Mężczyźni zostali doprowadzeni do prokuratury w Katowicach. Zdaniem służb, wspólnie mieli zajmować się przemytem i handlem narkotykami na dużą skalę. Jak informuje Prokuratura Krajowa, zatrzymani mieli działać w ramach grupy przestępczej o międzynarodowym charakterze działającej na terenie Polski, Niemiec, Hiszpanii i innych krajów.
- Podejrzanym ogłoszono zarzuty popełnienia przestępstw przemytu i wprowadzenia w 2020 roku do obrotu znacznych ilości środków odurzających w postaci 10 kilogramów kokainy, popełnionych w ramach kierowanej przez Marka M. zorganizowanej grupy przestępczej o międzynarodowym zasięgu - informuje prok. Katarzyna Calów-Jaszewska z Działu Prasowego Prokuratury Krajowej.
Jak informuje CBŚP, wprowadzona przez grupę przestępczą do obiegu kokaina miała wartość 2 milionów złotych. CBŚP informuje także, że prokurator skierował do sądu wnioski o zastosowanie wobec zatrzymanych środka zapobiegawczego w postaci tymczasowego aresztowania.
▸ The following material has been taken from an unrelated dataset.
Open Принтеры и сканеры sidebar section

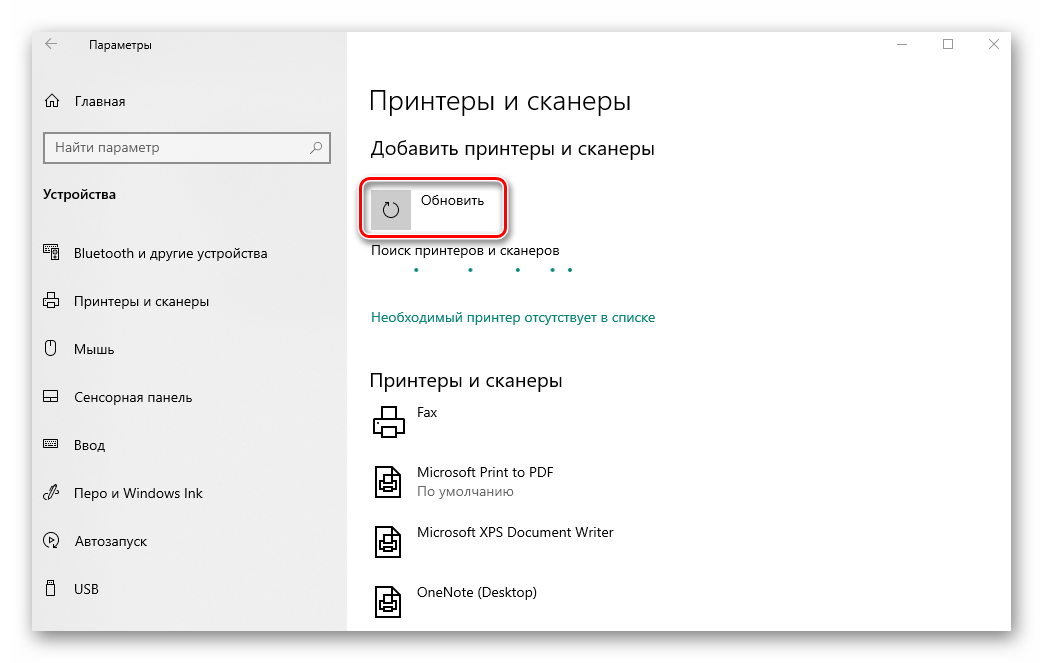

Sąd przychylił się do tych wniosków i aresztował wszystkich podejrzanych na okres trzech miesięcy. Za zarzucane czyny grozi im do 20 lat pozbawienia wolności.
Znany w przestępczym półświatku
Oczko był jednym z najbardziej rozpoznawalnych liderów polskiego półświatka, twórcą groźnej grupy przestępczej w Szczecinie w latach 90. Jego gang kontrolował życie nocne, handlował narkotykami, wymuszał haracze i organizował porwania. Charakterystyczny pseudonim otrzymał ze względu na brak jednego oka, które zastąpione zostało szkiełkiem. Oczko współpracował z mafią pruszkowską, brał udział w tzw. "przekręcie papierosowym" i prowadził własny pion narkotykowy.
Spędził ponad 15 lat w więzieniu, m.in. za kierowanie zbrojną grupą przestępczą. Jego nazwisko pojawiło się w sprawie zabójstwa białoruskiego biznesmena, jednak w 2025 roku Sąd Apelacyjny w Katowicach uniewinnił go, powołując się na brak wystarczających dowodów.